(Records for processing)

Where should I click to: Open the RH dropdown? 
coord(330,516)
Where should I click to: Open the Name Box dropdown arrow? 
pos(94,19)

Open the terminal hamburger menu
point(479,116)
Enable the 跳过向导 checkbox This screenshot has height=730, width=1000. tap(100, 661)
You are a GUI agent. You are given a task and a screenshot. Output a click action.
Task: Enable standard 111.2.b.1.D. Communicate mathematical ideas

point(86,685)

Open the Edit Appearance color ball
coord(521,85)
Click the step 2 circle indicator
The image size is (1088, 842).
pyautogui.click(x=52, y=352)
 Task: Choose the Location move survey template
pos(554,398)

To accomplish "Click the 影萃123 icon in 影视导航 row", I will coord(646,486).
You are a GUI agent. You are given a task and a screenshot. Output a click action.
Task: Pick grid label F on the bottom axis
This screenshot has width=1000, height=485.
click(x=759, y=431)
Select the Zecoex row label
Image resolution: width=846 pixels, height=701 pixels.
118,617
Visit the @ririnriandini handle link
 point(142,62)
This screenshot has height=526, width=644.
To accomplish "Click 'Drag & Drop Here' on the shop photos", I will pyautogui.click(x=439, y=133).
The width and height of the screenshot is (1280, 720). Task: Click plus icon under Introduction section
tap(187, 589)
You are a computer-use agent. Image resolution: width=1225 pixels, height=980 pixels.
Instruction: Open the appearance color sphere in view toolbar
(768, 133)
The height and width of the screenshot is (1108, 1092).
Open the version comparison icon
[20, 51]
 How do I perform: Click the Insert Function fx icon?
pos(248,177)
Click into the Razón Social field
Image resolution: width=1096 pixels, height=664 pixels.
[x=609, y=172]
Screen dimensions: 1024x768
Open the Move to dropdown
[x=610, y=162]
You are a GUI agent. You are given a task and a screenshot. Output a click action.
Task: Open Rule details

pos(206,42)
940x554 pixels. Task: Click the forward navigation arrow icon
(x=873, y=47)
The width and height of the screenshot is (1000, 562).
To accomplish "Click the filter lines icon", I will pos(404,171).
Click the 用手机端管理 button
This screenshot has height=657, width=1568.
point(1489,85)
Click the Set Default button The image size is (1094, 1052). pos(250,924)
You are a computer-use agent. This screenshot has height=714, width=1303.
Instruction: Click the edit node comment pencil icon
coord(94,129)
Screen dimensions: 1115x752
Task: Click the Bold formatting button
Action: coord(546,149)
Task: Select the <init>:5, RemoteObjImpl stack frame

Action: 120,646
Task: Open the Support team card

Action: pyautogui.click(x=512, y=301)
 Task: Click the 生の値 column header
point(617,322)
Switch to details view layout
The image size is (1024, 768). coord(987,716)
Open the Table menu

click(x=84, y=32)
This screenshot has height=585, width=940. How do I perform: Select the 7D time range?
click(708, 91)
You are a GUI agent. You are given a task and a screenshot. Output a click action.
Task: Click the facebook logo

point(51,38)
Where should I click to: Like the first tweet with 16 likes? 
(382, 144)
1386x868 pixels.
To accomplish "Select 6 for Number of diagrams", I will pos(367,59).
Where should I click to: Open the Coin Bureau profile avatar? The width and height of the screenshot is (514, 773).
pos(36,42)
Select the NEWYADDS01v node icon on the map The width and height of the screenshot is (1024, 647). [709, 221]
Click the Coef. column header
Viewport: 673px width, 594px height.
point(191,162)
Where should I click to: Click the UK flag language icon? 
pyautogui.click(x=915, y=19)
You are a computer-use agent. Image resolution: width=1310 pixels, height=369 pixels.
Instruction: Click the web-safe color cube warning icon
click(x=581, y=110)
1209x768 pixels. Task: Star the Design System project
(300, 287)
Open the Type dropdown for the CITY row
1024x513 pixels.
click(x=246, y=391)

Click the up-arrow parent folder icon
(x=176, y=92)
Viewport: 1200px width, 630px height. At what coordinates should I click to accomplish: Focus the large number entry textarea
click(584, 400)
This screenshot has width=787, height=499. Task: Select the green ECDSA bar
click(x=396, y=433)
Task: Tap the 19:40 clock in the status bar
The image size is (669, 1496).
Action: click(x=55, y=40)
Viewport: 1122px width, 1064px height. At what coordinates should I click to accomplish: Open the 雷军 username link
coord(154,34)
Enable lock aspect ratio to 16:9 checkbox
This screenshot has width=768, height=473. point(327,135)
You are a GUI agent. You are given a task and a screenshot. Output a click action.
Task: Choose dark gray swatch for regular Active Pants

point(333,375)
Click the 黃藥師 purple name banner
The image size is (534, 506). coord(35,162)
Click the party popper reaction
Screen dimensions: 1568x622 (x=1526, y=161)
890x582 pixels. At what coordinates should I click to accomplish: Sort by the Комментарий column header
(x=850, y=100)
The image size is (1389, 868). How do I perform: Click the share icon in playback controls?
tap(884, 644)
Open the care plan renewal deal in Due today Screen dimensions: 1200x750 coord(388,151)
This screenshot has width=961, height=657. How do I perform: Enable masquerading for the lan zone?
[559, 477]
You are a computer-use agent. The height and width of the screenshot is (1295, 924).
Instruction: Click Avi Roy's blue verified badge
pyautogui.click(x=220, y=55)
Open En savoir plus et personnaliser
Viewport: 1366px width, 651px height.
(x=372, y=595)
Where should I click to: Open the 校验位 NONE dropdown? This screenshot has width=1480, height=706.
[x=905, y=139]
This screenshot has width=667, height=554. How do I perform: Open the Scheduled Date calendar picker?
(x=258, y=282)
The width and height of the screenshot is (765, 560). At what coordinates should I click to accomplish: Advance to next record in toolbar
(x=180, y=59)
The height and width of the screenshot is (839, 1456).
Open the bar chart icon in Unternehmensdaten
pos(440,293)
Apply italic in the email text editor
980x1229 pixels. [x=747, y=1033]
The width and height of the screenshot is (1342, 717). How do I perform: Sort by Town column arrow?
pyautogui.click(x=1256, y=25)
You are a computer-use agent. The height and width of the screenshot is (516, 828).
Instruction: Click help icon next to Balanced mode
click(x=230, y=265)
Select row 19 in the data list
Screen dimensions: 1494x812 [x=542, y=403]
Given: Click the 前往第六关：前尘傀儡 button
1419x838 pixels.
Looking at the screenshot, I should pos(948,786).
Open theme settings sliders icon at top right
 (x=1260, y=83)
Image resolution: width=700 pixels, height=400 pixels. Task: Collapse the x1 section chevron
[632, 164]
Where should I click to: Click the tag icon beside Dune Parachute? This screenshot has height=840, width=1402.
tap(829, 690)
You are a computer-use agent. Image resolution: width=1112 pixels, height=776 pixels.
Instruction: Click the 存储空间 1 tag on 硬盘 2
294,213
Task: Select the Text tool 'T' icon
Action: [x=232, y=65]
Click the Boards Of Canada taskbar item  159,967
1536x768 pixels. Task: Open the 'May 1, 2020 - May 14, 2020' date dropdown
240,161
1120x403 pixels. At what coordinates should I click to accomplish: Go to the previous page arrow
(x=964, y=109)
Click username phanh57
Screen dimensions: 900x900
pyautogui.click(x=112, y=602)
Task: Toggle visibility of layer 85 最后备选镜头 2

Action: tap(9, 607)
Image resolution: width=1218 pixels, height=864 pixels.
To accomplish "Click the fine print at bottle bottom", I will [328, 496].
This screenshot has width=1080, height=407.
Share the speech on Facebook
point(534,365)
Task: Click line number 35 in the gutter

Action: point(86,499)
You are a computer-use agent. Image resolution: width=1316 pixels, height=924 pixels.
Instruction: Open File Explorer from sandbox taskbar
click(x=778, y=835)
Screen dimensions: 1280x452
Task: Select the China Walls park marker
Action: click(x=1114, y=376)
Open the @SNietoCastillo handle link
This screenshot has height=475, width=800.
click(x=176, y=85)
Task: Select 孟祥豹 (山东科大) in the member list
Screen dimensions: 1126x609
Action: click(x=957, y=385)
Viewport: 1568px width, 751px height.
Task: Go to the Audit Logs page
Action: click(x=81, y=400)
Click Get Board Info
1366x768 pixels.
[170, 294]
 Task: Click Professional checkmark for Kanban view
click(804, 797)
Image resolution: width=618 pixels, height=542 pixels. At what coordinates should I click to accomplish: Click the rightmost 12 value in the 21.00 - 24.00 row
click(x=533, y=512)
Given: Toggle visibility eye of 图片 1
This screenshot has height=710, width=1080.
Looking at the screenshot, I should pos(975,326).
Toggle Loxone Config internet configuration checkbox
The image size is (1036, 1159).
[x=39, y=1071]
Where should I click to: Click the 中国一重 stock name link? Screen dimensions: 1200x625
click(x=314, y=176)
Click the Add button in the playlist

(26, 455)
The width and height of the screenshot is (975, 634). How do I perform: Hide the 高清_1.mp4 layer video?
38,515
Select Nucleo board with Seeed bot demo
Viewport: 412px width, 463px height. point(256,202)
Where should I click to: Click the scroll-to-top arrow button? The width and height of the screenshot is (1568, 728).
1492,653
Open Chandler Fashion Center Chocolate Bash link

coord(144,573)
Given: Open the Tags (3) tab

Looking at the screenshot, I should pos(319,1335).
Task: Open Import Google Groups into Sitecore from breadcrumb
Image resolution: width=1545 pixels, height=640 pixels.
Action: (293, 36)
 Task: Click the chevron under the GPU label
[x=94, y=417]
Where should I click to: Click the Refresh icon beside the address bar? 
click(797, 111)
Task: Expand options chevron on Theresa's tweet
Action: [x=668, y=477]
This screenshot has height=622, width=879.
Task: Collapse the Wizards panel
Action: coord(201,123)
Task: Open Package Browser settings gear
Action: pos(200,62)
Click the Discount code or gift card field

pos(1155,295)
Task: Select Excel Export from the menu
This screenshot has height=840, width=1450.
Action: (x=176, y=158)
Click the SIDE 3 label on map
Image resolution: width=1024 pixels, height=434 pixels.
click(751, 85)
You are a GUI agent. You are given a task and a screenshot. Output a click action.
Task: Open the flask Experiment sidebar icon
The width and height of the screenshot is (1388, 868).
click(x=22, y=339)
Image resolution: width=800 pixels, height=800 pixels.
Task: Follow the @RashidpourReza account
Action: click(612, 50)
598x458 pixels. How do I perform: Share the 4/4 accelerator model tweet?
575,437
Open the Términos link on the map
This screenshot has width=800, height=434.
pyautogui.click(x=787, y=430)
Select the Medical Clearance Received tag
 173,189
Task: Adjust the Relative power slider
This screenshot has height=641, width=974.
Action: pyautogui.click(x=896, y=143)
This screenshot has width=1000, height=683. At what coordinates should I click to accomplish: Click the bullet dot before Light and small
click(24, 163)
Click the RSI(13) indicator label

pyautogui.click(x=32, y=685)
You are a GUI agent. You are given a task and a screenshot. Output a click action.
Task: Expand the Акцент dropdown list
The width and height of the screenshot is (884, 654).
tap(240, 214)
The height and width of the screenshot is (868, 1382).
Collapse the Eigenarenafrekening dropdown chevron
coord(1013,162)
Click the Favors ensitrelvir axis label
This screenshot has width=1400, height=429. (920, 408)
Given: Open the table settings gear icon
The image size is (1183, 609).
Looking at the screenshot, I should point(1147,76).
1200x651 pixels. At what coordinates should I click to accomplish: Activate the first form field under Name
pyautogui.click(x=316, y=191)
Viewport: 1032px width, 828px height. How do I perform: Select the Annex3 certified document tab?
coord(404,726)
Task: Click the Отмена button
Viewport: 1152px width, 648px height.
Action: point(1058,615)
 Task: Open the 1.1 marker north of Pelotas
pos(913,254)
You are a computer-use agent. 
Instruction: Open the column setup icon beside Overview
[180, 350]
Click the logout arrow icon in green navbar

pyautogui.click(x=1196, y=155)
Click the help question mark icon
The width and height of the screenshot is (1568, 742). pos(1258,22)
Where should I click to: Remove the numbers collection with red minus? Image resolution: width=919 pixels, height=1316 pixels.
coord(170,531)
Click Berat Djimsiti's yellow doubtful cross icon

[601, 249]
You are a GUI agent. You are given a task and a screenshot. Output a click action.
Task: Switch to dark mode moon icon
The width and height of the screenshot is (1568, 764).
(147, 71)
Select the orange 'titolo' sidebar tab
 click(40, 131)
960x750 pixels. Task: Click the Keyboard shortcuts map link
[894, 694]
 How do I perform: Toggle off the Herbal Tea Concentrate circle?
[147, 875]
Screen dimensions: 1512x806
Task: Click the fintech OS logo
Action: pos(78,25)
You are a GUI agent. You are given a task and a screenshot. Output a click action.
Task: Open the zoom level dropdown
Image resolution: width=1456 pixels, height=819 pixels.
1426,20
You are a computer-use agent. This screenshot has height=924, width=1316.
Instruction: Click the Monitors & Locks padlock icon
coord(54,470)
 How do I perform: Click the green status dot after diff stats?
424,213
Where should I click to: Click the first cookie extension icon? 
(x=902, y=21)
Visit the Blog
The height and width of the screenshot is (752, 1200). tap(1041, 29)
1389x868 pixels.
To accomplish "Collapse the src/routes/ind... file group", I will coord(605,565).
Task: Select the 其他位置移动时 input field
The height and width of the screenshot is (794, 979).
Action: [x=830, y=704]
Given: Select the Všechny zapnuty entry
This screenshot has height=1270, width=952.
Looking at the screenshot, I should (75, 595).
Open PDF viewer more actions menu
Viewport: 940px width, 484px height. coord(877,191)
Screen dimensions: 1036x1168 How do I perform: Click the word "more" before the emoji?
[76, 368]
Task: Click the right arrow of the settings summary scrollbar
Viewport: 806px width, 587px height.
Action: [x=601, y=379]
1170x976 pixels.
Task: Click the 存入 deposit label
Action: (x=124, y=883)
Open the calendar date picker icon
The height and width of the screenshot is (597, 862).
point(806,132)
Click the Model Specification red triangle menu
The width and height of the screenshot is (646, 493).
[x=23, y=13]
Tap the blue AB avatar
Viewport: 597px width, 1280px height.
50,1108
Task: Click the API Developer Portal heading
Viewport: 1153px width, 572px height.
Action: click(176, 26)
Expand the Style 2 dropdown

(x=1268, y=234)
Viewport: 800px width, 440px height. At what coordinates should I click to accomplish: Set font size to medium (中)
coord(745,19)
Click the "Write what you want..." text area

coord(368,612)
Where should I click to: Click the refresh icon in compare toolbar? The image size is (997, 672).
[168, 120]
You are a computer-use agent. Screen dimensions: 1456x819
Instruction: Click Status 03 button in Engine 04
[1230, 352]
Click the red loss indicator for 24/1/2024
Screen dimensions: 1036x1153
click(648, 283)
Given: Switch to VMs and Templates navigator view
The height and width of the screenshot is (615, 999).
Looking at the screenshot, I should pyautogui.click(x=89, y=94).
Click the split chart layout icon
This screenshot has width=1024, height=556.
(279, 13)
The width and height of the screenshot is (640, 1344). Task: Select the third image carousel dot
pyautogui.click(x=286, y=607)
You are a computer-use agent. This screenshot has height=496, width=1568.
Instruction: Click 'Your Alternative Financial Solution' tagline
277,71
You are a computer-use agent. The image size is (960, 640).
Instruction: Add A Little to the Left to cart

(End Records for processing)

The task – In the listing above, find the line with "Click the Favors ensitrelvir axis label" and the line with "1389x868 pixels.", then reproduce both and every line between them exactly.

Result of this task –
Click the Favors ensitrelvir axis label
This screenshot has width=1400, height=429. (920, 408)
Given: Open the table settings gear icon
The image size is (1183, 609).
Looking at the screenshot, I should point(1147,76).
1200x651 pixels. At what coordinates should I click to accomplish: Activate the first form field under Name
pyautogui.click(x=316, y=191)
Viewport: 1032px width, 828px height. How do I perform: Select the Annex3 certified document tab?
coord(404,726)
Task: Click the Отмена button
Viewport: 1152px width, 648px height.
Action: point(1058,615)
 Task: Open the 1.1 marker north of Pelotas
pos(913,254)
You are a computer-use agent. 
Instruction: Open the column setup icon beside Overview
[180, 350]
Click the logout arrow icon in green navbar

pyautogui.click(x=1196, y=155)
Click the help question mark icon
The width and height of the screenshot is (1568, 742). pos(1258,22)
Where should I click to: Remove the numbers collection with red minus? Image resolution: width=919 pixels, height=1316 pixels.
coord(170,531)
Click Berat Djimsiti's yellow doubtful cross icon

[601, 249]
You are a GUI agent. You are given a task and a screenshot. Output a click action.
Task: Switch to dark mode moon icon
The width and height of the screenshot is (1568, 764).
(147, 71)
Select the orange 'titolo' sidebar tab
 click(40, 131)
960x750 pixels. Task: Click the Keyboard shortcuts map link
[894, 694]
 How do I perform: Toggle off the Herbal Tea Concentrate circle?
[147, 875]
Screen dimensions: 1512x806
Task: Click the fintech OS logo
Action: pos(78,25)
You are a GUI agent. You are given a task and a screenshot. Output a click action.
Task: Open the zoom level dropdown
Image resolution: width=1456 pixels, height=819 pixels.
1426,20
You are a computer-use agent. This screenshot has height=924, width=1316.
Instruction: Click the Monitors & Locks padlock icon
coord(54,470)
 How do I perform: Click the green status dot after diff stats?
424,213
Where should I click to: Click the first cookie extension icon? 
(x=902, y=21)
Visit the Blog
The height and width of the screenshot is (752, 1200). tap(1041, 29)
1389x868 pixels.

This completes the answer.